***** Reading passage *****

Last week John told Sue (fictional characters) he wanted a divorce. Sue knew their twenty-year marriage was rocky and that their numerous marriage counseling sessions had not improved their situation, but she never thought John would insist on a divorce.

Last week John told Sue (fictional characters) he wanted a divorce. Sue knew their twenty-year marriage was rocky and that their numerous marriage counseling sessions had not improved their situation, but she never thought John would insist on a divorce. The thought of fighting it out in court along with the financial, emotional and social impact of divorce terrified her. Sue didn’t want a divorce but had to protect herself. Luckily the next day Sue consulted with a divorce attorney who informed her of two ways to resolve divorce issues outside of court: Divorce Mediation and Collaborative Divorce. Sue now considers these two alternatives to be “better ways” for her and John to work out their divorce issues.

Divorce Mediation and Collaborative Divorce are two alternatives that provide a divorcing couple the opportunity to resolve divorce issues outside of Court. Both are geared toward providing privacy, respect, dignity and control to the divorcing couple. They are based on assumptions of good faith and full disclosure, and provide environments where divorce issues could be discussed and resolved in a non-adversarial manner. Both promote thinking “outside the box” in order to find creative, acceptable solutions. Mutual respect, trust and common goals are used to work through, manage and resolve issues.

Divorce Mediation provides for meetings with a Mediator, an impartial third party. The Mediator’s role includes acting as a facilitator, identifying divorce issues, and promoting healthy discussion. During mediation sessions the Mediator encourages communication, asking questions and managing the discussion. The couple works together in an effort to resolve their divorce issues. When the mediation process is complete, the Mediator typically prepares a Memorandum of Understanding (MOU) which is not binding on the couple but contains the mediated terms. Each spouse typically takes the MOU to his or her individual attorney to review the mediated terms and continue with the legal divorce process.

***** Dataset content *****

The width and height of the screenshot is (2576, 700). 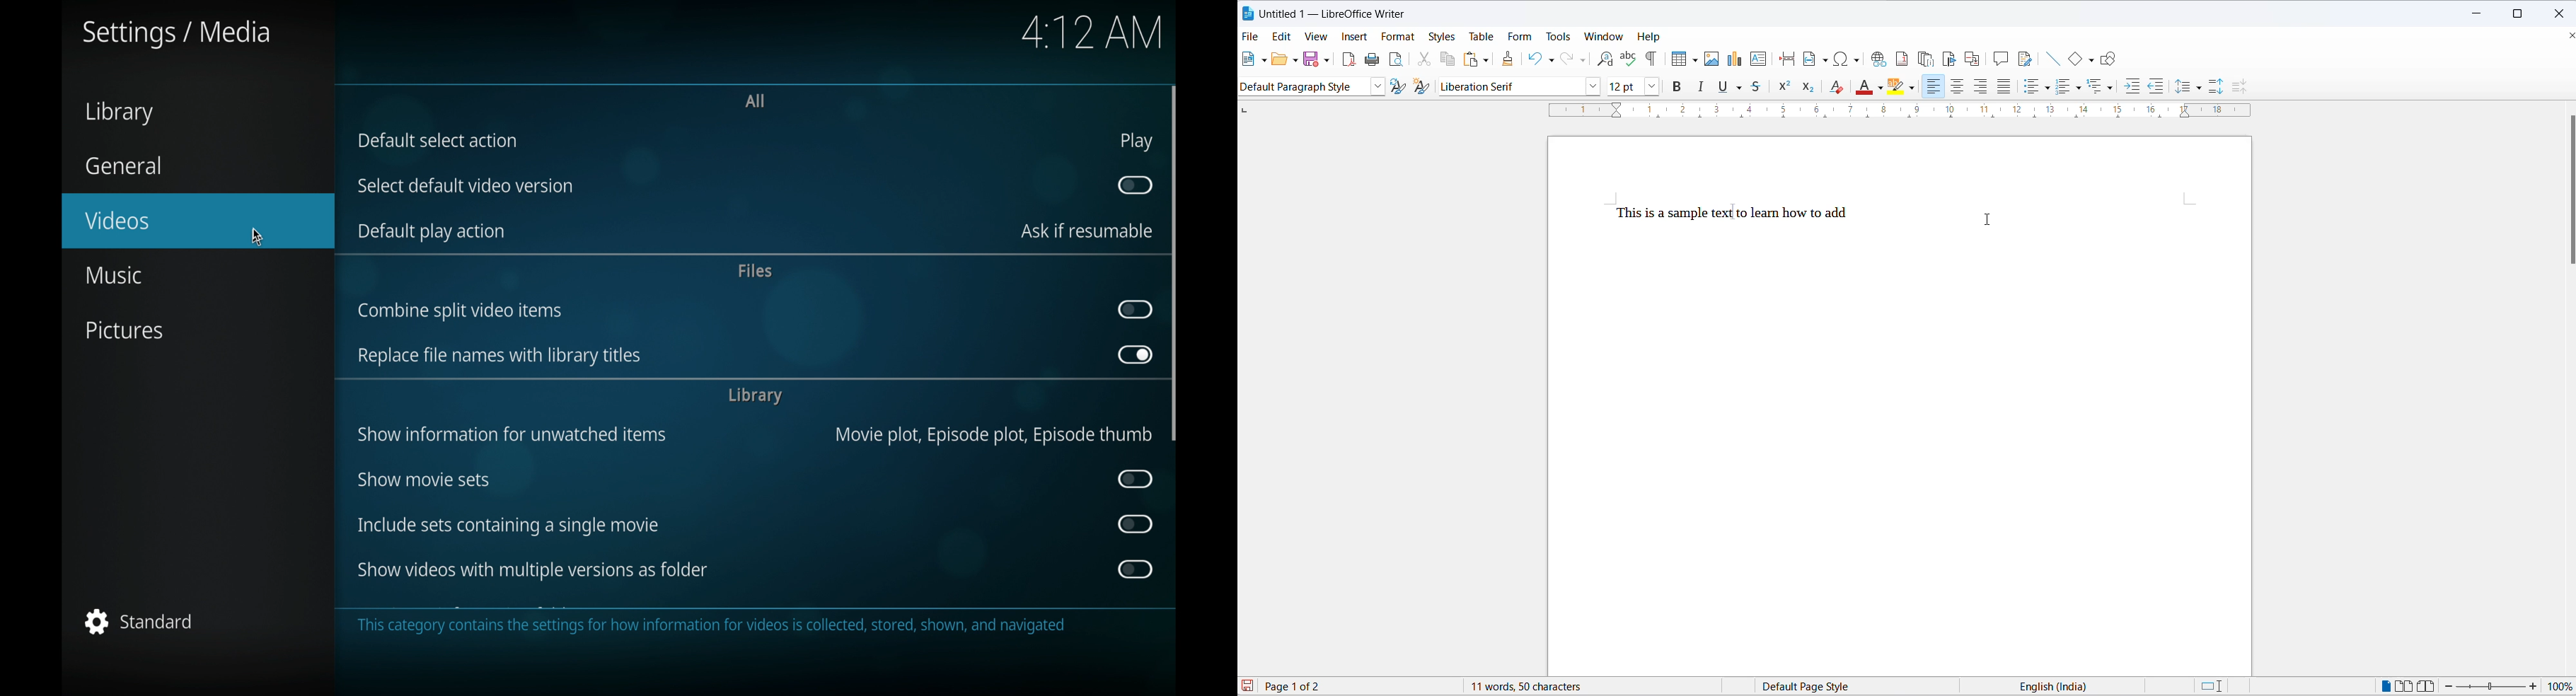 What do you see at coordinates (2097, 86) in the screenshot?
I see `outline format` at bounding box center [2097, 86].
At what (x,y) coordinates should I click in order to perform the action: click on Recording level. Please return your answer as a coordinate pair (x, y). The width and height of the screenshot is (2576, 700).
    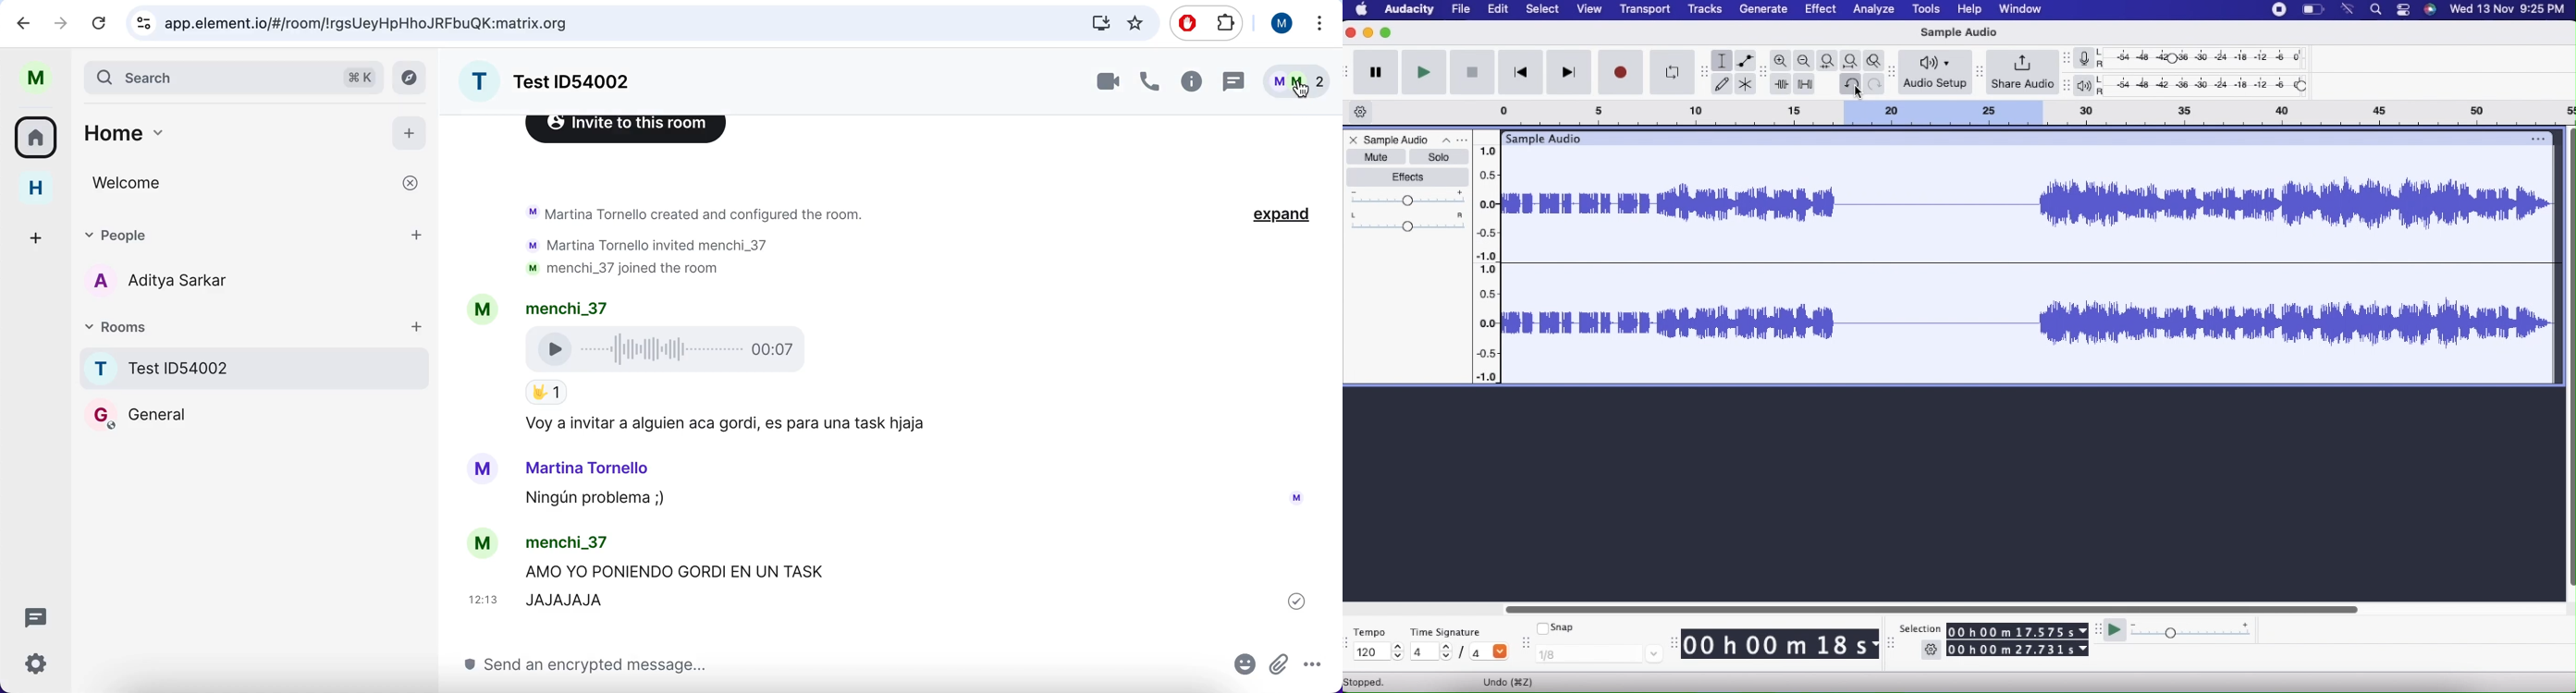
    Looking at the image, I should click on (2210, 57).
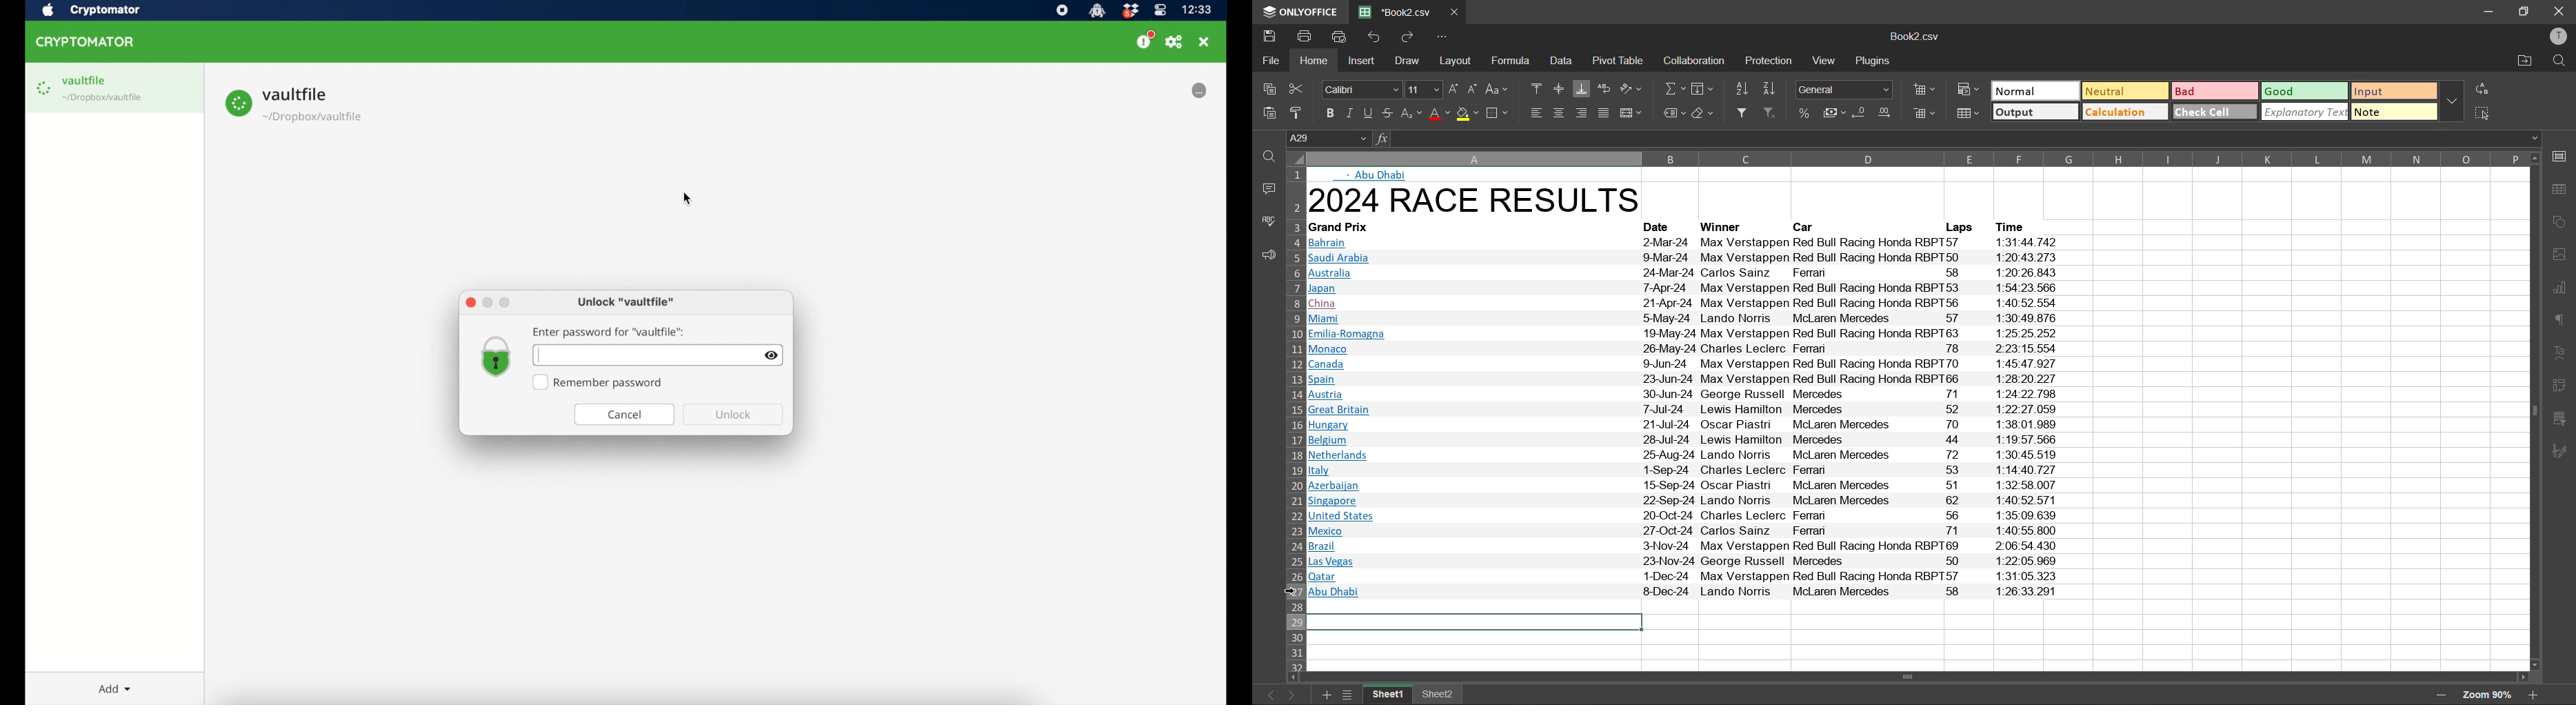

*****

## What you will do:
• a. Return the part of the passage on divorce mediation that opens with the words containing "Divorce Mediation provides" and closes with "legal divorce process.".
• b. According to the passage on divorce mediation, what does the Mediator typically prepare once the mediation process is complete?
Work from the passage on divorce mediation alone.

## Responses for each task:
• a.
Divorce Mediation provides for meetings with a Mediator, an impartial third party. The Mediator’s role includes acting as a facilitator, identifying divorce issues, and promoting healthy discussion. During mediation sessions the Mediator encourages communication, asking questions and managing the discussion. The couple works together in an effort to resolve their divorce issues. When the mediation process is complete, the Mediator typically prepares a Memorandum of Understanding (MOU) which is not binding on the couple but contains the mediated terms. Each spouse typically takes the MOU to his or her individual attorney to review the mediated terms and continue with the legal divorce process.

• b. A Memorandum of Understanding (MOU), which contains the mediated terms but is not binding on the couple.